Chagas Disease

Chagas disease is a parasitic infection caused by the protozoa Trypanosoma cruzi, which is endemic in parts of Mexico, Central and South America (see Map). It is mainly transmitted by triatomine insect vectors, but it can also be spread through other routes, such as congenital transmission, blood transfusions, organ transplants or ingestion of infected food/drink.

After an acute influenza-like illness, infected individuals enter an asymptomatic chronic phase. While most of them remain asymptomatic their entire lives, approximately 30-40% of infected individuals will develop organ involvement over several decades (Pérez-Molina and Molina, 2018).

Chagas disease can cause cardiac and gastrointestinal complications. Cardiac involvement ranges from mild conduction abnormalities to dilated cardiomyopathy with heart failure, while gastrointestinal involvement (less frequent) ranges from achalasia/constipation to megaesophagus/megacolon.

 

SCREENING AND DIAGNOSIS

While there are no official screening recommendations for Chagas disease in Canada, children of infected mothers (who have the disease or were treated in the past) should definitely be screened due to the risk of congenital transmission. Family members of people with a history of Chagas disease should also be screened.

Moreover, it is reasonable to screen pregnant women and women of childbearing age planning a pregnancy if they are from an endemic area, given that congenital disease can be treated successfully in >90% of cases.

Screening of other asymptomatic individuals from endemic areas should also be considered, especially if they have one of the following risk factors:

  • Lived in poverty
  • Lived in a rural area
  • Lived in poor housing (mud huts, straw/palm thatch)
  • Known cases of Chagas disease in the family or in the community
  • Received a blood transfusion or an organ transplant in Latin America

In the United States, screening is recommended for all individuals who were born or have lived for prolonged periods in endemic areas.

Of note, Canadian Blood Services have already implemented selective screening of blood donors for Chagas disease.

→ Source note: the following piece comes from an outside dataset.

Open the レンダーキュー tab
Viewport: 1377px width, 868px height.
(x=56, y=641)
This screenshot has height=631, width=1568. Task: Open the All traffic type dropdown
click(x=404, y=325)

Additionally, patients with the following symptoms/clinical findings should definitely be tested for Chagas disease if they are from an endemic area:

Cardiac:

  • Structural abnormalities (cardiomegaly, chamber enlargement, wall motion abnormality)
  • Heart failure
  • Any arrhythmia
  • ECG abnormalities (mainly right bundle branch block or left anterior fascicular block)
  • Unexplained atypical chest pain
  • History of stroke

Gastrointestinal:

  • Unexplained upper GI symptoms (dysphagia, odynophagia, regurgitation)
  • Unexplained lower GI symptoms (chronic constipation, bloating, colicky abdominal pain)
  • Signs of achalasia on imaging/endoscopy
  • Dilated esophagus or colon on imaging/endoscopy

​​Testing for Chagas disease requires special serological tests (enzyme-linked immunosorbent assays (ELISA) or immunofluorescent antibody assays (IFA)) that should be ordered by an Infectious Diseases specialist.

 

TREATMENT

All patients diagnosed with Chagas disease should be referred to an Infectious Diseases specialist. Patients with cardiac or gastrointestinal involvement should also be followed by a Cardiologist or a Gastroenterologist respectively.

Chagas disease is treated with special antitrypanosomal drugs (benznidazole and nifurtimox). This is outside the scope of these guidelines.